◆ Given task A: Please duplicate every row that comes after the NIM on WSL passage, line for line, and leave the pictures out of your copy.

◆ Source:
You can run NVIDIA NIM for Visual Generative AI on an RTX Windows system with Windows Subsystem for Linux (WSL).

Note

Support for Visual Generative AI NIMs on WSL is in Public Beta.

  1. Refer to the NVIDIA NIM on WSL documentation for setup instructions.

  2. Refer to the Supported Models to make sure hardware and software requirements are met.

    By default, WSL has access to half of system RAM. To change the memory available for WSL create .wslconfig in the home directory C:\Users\<UserName> with the following content:

    # Settings apply across all Linux distros running on WSL
    [wsl2]
    
    # Limits RAM memory to use no more than 38GB, this can be set as whole numbers using GB or MB
    memory=38GB
    

    Restart WSL instances to apply the configuration:

    wsl --shutdown
    

    For further customization of your WSL setup refer to WSL configuration.

◆ Given task B: Set down the NIM on WSL passage word for word from "You can run" to "requirements are met.".

◆ Records supplied:
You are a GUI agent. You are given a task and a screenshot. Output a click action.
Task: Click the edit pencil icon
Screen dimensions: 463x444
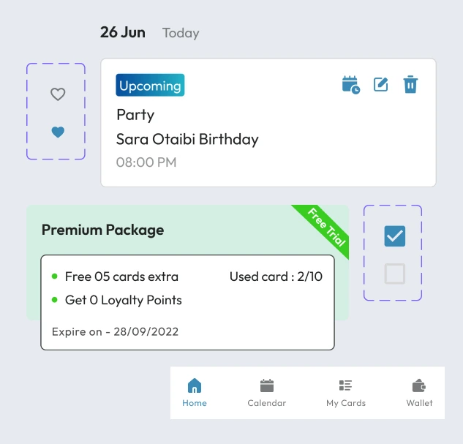(381, 85)
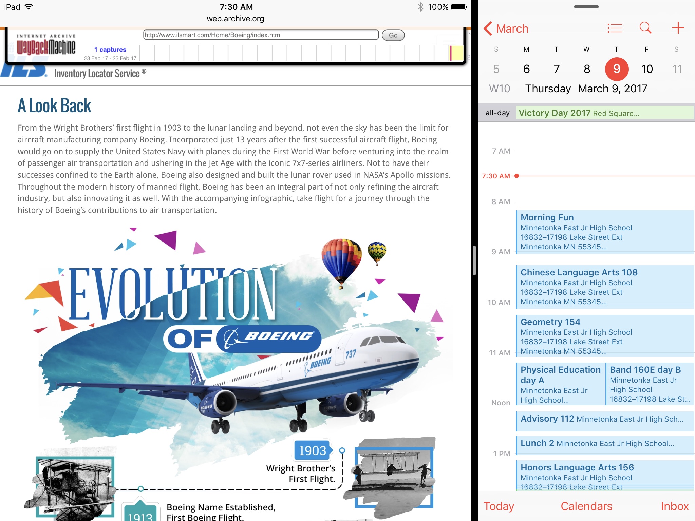The height and width of the screenshot is (521, 695).
Task: Open calendar search magnifier icon
Action: coord(645,28)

◆ Complete answer A:
You are a GUI agent. You are given a task and a screenshot. Output a click action.
Task: Click the edit pencil icon
Screen dimensions: 463x444
(381, 85)
The height and width of the screenshot is (521, 695).
Task: Open calendar search magnifier icon
Action: coord(645,28)

◆ Complete answer B:
You can run NVIDIA NIM for Visual Generative AI on an RTX Windows system with Windows Subsystem for Linux (WSL).

Note

Support for Visual Generative AI NIMs on WSL is in Public Beta.

  1. Refer to the NVIDIA NIM on WSL documentation for setup instructions.

  2. Refer to the Supported Models to make sure hardware and software requirements are met.